# A Question About Canon Canada Online Repair Tracking & Approval System



## Gene B (Jul 2, 2001)

Has anyone had experience with Canon Canada Online Repair Tracking & Approval System?
https://repair.canon.ca/euo/repairOnlineStep1?m=euoHomeStep1&itemcode=2200656&lang=en

I have an out of warranty zoom lens with a stuck zoom mechanism and I wish to send it to Canon for repair.

I've filled out steps one and two, but I didn't fill out step three where credit card information was required. 

The reason I didn't do that step was because I have no idea what I’m getting myself into. I've searched their site to try and find an explanation as to what occurs after step three, but have been unable to locate any info about the entire procedure.


----------



## IllusionX (Mar 10, 2009)

uh.. i'd say try calling Canon about this. 
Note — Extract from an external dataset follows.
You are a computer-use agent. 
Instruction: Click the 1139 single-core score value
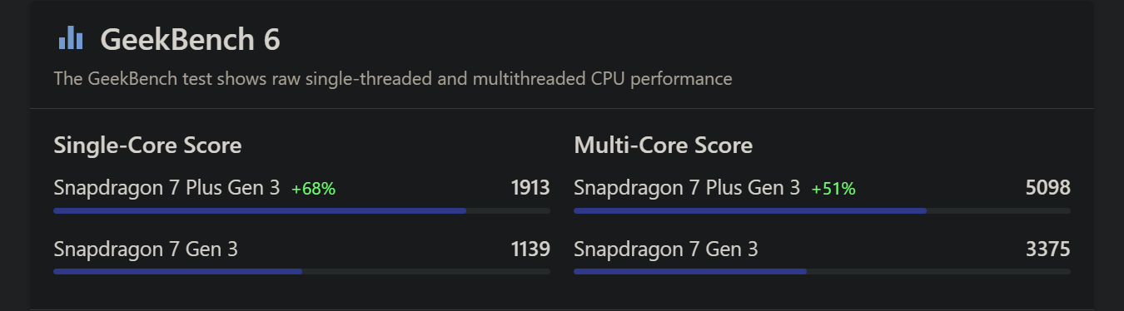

A search on their repair centers for your city returned this..
CANON CANADA INC.
SHIP TO: 6390 Dixie Road Mississauga, Ontario L5T 1P7 
(905)795-2005


----------



## Snarkum (Nov 24, 2012)

Gene:

Call Canon Canada first and then if the awnser is satisfactory and they are able to repair the
lense, then take it to the service facility; suggest you not ride the motorcycle as Toronto traffic can be just a wee bit dangerous.
Not being a Canon owner can't comment directly on their service however friends who
do own and have had product serviced were happy.. All went well and the estimate for their camera was accurate; albeit slow in coming.


----------